Background: Bcl-2 family plays an essential role in the cell cycle events incorporating
survival, proliferation, and differentiation in normal and neoplastic neuronal cells. Thus, it
has been validated as a principal target for the treatment of cancer. For this reason, we will build
a model based on a large number of Bcl-2 inhibitors to predict the activities of new compounds
as future Bcl-2 inhibitors.
Methods: In this study, QSAR models were successfully used to predict the inhibitory activity
against Bcl-2 for a set of compounds collected from BDB (Binding database). The kPLS (kernelbased
Partial Least-Square) method implemented in Schrodinger's Canvas, was used for searching
the correlation between pIC50 and binary fingerprints for a set of known Bcl-2 inhibitors.

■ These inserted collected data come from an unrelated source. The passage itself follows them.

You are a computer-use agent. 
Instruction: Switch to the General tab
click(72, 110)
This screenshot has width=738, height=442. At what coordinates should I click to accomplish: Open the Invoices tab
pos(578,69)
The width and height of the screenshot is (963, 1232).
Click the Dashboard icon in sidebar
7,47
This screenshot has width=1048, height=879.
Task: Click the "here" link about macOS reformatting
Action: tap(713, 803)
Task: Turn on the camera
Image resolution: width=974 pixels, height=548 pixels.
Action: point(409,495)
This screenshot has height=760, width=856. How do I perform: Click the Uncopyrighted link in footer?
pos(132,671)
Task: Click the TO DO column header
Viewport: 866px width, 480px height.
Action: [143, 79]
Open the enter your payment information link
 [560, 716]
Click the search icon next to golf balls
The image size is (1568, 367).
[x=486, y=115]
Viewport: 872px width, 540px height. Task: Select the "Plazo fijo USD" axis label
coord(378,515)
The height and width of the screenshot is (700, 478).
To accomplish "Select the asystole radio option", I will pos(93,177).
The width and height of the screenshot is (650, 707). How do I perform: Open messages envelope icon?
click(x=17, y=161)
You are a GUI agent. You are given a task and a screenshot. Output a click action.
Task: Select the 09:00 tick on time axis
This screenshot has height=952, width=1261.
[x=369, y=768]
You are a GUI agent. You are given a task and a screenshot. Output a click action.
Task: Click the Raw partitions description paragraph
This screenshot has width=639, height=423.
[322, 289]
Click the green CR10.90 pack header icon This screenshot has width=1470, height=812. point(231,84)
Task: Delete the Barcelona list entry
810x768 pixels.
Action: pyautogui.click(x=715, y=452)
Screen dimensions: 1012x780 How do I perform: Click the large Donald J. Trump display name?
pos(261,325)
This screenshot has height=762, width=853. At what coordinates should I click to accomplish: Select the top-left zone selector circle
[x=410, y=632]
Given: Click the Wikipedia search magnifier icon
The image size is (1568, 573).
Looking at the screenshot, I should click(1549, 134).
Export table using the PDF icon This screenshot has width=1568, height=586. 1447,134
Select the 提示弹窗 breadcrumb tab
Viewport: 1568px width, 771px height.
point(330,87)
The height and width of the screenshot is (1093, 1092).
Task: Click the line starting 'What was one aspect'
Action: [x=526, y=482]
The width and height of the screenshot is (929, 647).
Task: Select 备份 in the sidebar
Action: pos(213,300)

Results and Discussion: Models based on binary fingerprints with two kPLS factors have been
found with decent predictive power (q2 > 0.58), while the optimal number of factors is about 5.
The enrichment study (148 actives, 5700 decoys) has shown excellent classification ability of
our models (AUC > 0.90) for all cases).
Conclusion: We found that the kPLS method, in combination with binary fingerprints, is useful
for the affinity prediction and the Bcl-2 inhibitors classification. The obtained promising results,
methods, and applications highlighted in this study will help us to design more selective Bcl-2
inhibitors with better structural characteristics and improved anti-cancer activity.